J. Pharoah Doss: Lowered police standards, diversity, and shortages
Getty Images by J. Pharoah Doss, For New Pittsburgh Courier In 2015, Seattle University had a panel discussion about race and policing. The panel featured conservative commentator Ben Shapiro and left-wing cultural critic Charles Mudede. Shapiro stated that overzealous policing has a cost and a benefit. Unfortunately, the victims of overzealous policing bear the cost, … Continued The post J. Pharoah Doss: Lowered police standards, diversity, and shortages appeared first on New Pittsburgh Courier.
by J. Pharoah Doss, For New Pittsburgh Courier
In 2015, Seattle University had a panel discussion about race and policing. The panel featured conservative commentator Ben Shapiro and left-wing cultural critic Charles Mudede.
Shapiro stated that overzealous policing has a cost and a benefit. Unfortunately, the victims of overzealous policing bear the cost, but the cost doesn’t outweigh the benefit.
Mudede dismissed Shapiro’s cost-benefit analysis and stated right-wingers reject affirmative action out of fear of Black incompetency, but the incompetence of White police officers was never mentioned.
Mudede’s attempt to expose that double standard fell on deaf ears.
However, in 2017, Dr. Alfred S. Titus Jr., a retired New York police detective and law enforcement consultant, wrote, “Once again, [there is] a proposal to lower police hiring requirements in attempts to increase the candidate pool in cities that are suffering in the area of police recruitment. In the latest attempt to raise recruitment, some cities and police departments are considering accepting candidates with minor drug and criminal offenses to become police officers … The fact that this is being considered reveals to me that either this discussion does not include police or is being decided by persons who have no knowledge [of] what it means to wear the police uniform.”
Relaxing requirements for diversity when recruitment was at its peak and lowering standards to fill shortages are different issues and shouldn’t be conflated.
Recently, Glenn Loury, a Black conservative and podcast host, interviewed former Baltimore police officer and professor of criminal justice Peter Moskos about Tyre Nichols. Nichols was a Black man who was 29 years old. Five Black Memphis police officers beat him so badly that he died in the hospital a few days later.

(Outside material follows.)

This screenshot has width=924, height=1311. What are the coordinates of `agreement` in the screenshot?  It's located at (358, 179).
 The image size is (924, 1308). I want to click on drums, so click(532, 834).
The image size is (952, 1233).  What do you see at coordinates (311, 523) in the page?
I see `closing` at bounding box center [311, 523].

Loury stated that a lot of people on “the right” are pointing out that standards were lowered to recruit more Black police officers. The poor tactics deployed by the five Black officers that were charged with Nichol’s murder revealed the consequences of these lowered standards. Loury added that he found that argument distasteful but asked Moskos if the argument had merit.

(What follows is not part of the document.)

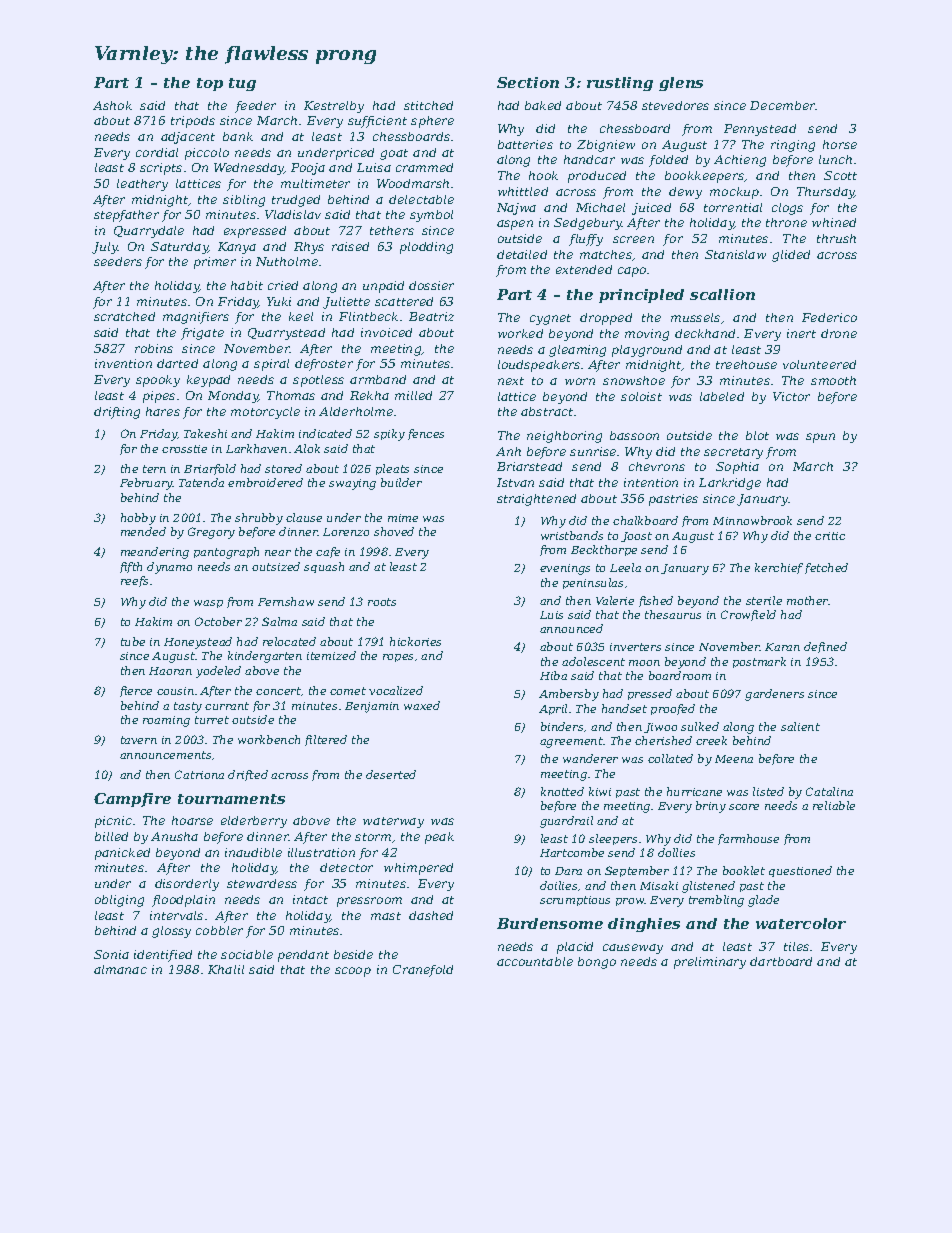 This screenshot has height=1233, width=952. Describe the element at coordinates (730, 484) in the screenshot. I see `Larkridge` at that location.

Moskos stated that the video footage of Nichols’ beating revealed police brutality combined with poor policing. He just wasn’t sure if lowered standards were a contributing factor and couldn’t state for a fact if the argument had merit.
But what did Loury find so distasteful?
The same thing Mudede tried to emphasize in 2015, which was poor policing by White officers, was never linked to incompetency. Now that five Black officers have made national headlines for police brutality, right-wing media outlets have headlines about incompetency and lowered standards.
One New York Post headline said: “Racism didn’t kill Tyre Nichols—moronic, poorly trained cops did.” The opinion writer took issue with CNN’s Van Jones, The Atlantic’s Jemele Hill, and filmmaker Bree Newsome Bass, who all claimed that the five Black officers who beat Nichols were trained to be anti-Black and reflected a racist police culture. The opinion writer said these individuals were completely insane to attribute five Black men killing a Black man to racism.
Instead, the reader should draw the conclusion that the five Black police officers were incompetent morons.
Another New York Post opinion writer asked: Why does police professionalism in some enclaves keep regressing? Look no further than diversity, equity, and inclusion.
These arguments had no merit for Loury because of their racist undertones. However, it was hard not to get the impression that Loury didn’t want to dive deeper into this subject.
Apparently, Alvin Davis, the former lieutenant in charge of recruiting in Memphis, told the Associated Press that the Memphis Police Department lowered its hiring standards in an effort to keep staffing levels high. This led to underqualified and inexperienced officers throughout the department. According to the New York Daily News, “Memphis police reportedly asked for waivers to add candidates with criminal records and cut down on guidelines requiring an officer to have previous police experience, military service, or college credit.”
Davis said, “They would allow just pretty much anybody to be a police officer.”
No matter how distasteful the racial undertones further inquiry into the lowered standards has merit.